=== What to produce ===
Leaving out the images, repeat all the lines below exactly.

☆ ☆ ☆

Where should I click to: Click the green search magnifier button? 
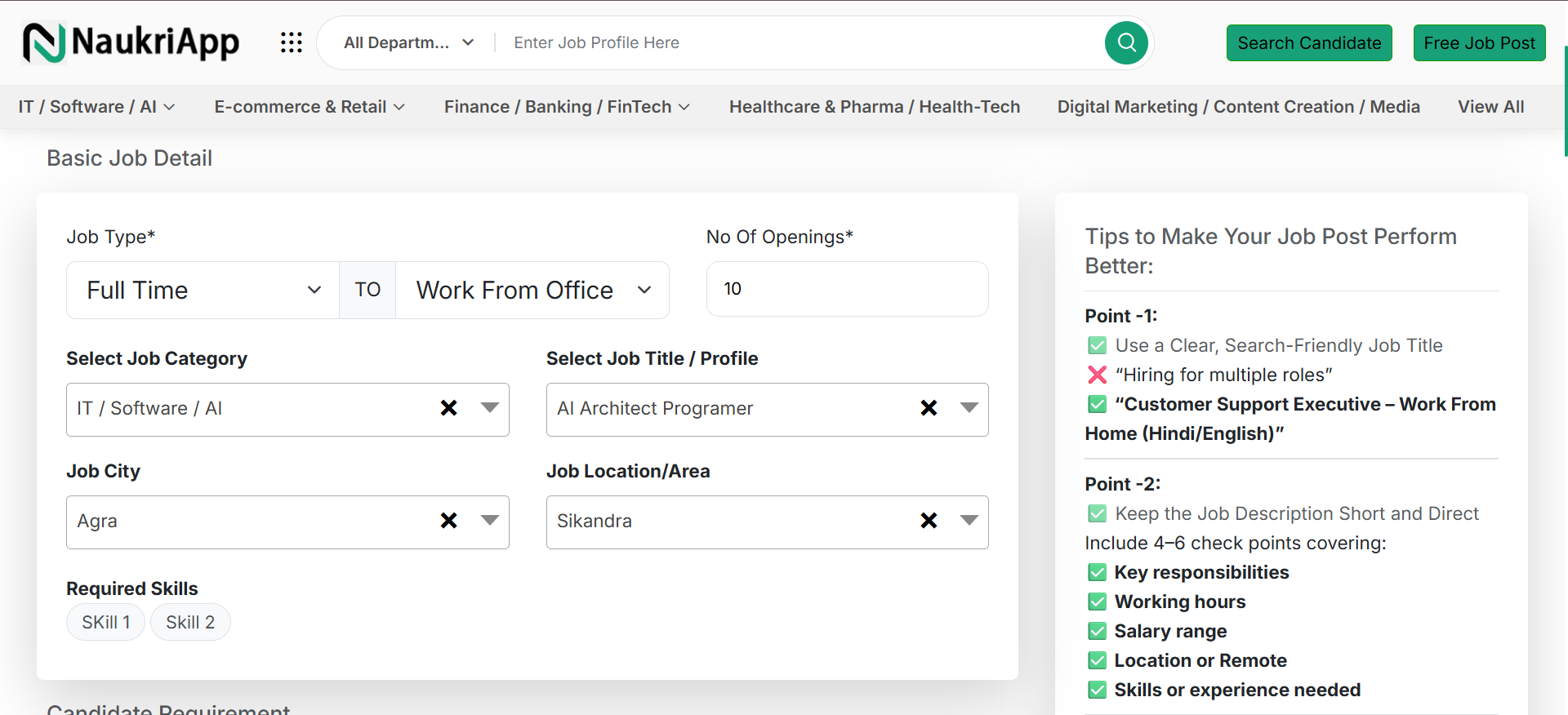point(1126,42)
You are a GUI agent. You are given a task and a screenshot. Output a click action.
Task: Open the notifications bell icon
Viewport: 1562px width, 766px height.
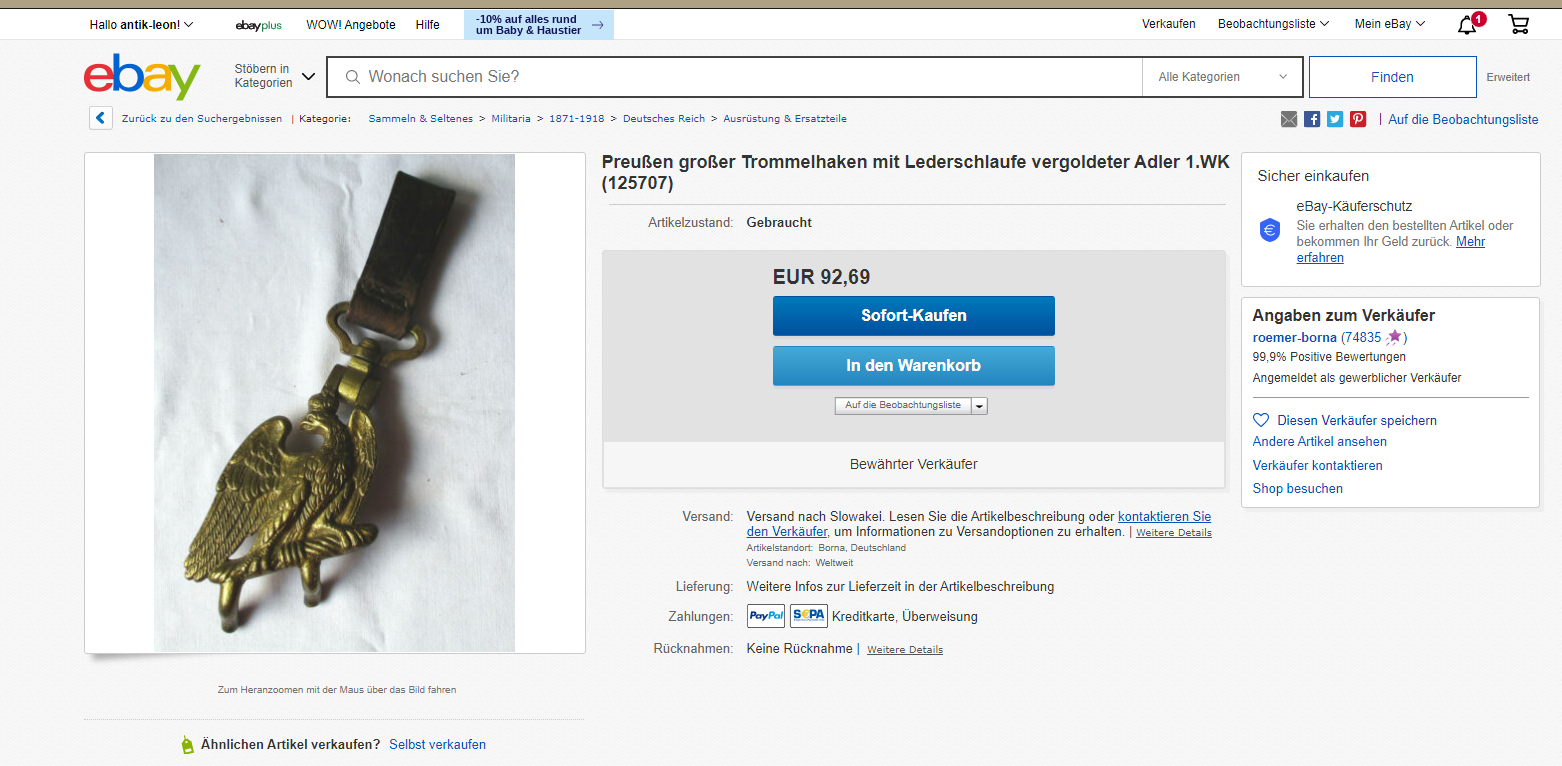coord(1468,24)
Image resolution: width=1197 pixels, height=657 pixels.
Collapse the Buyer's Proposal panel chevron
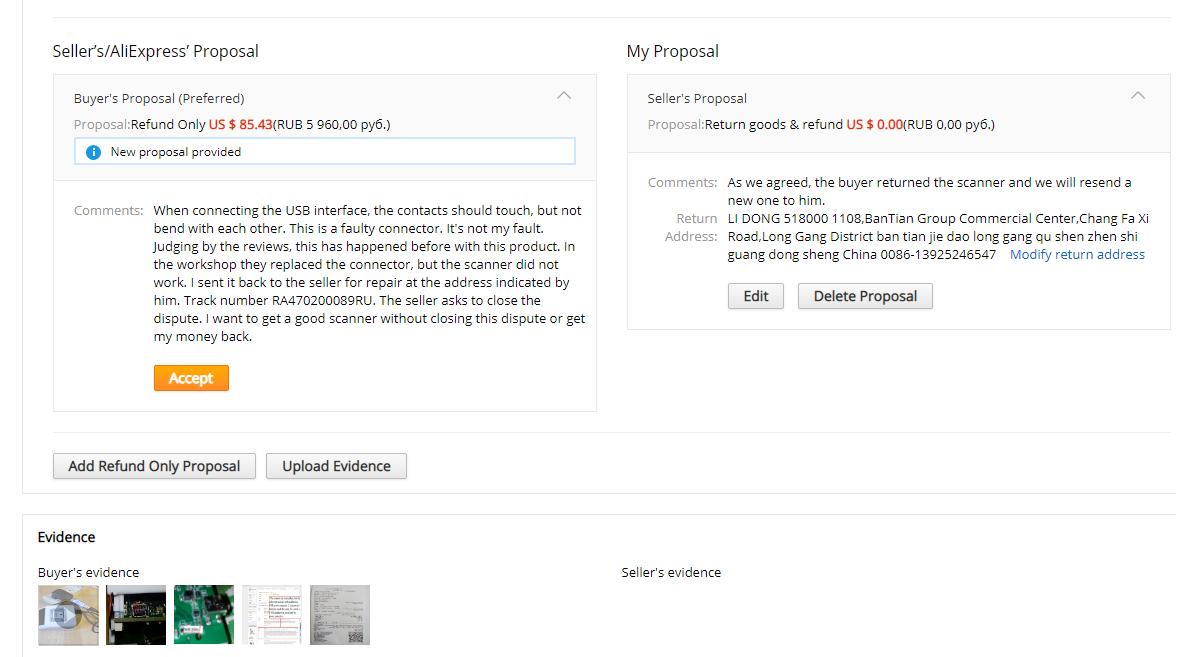click(564, 96)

☆ ☆ ☆

=== Reply ===
Where should I click to: Click the green search magnifier button? 
point(1126,42)
You are a GUI agent. You are given a task and a screenshot. Output a click action.
Task: Open the notifications bell icon
Viewport: 1562px width, 766px height.
coord(1468,24)
Image resolution: width=1197 pixels, height=657 pixels.
Collapse the Buyer's Proposal panel chevron
click(564, 96)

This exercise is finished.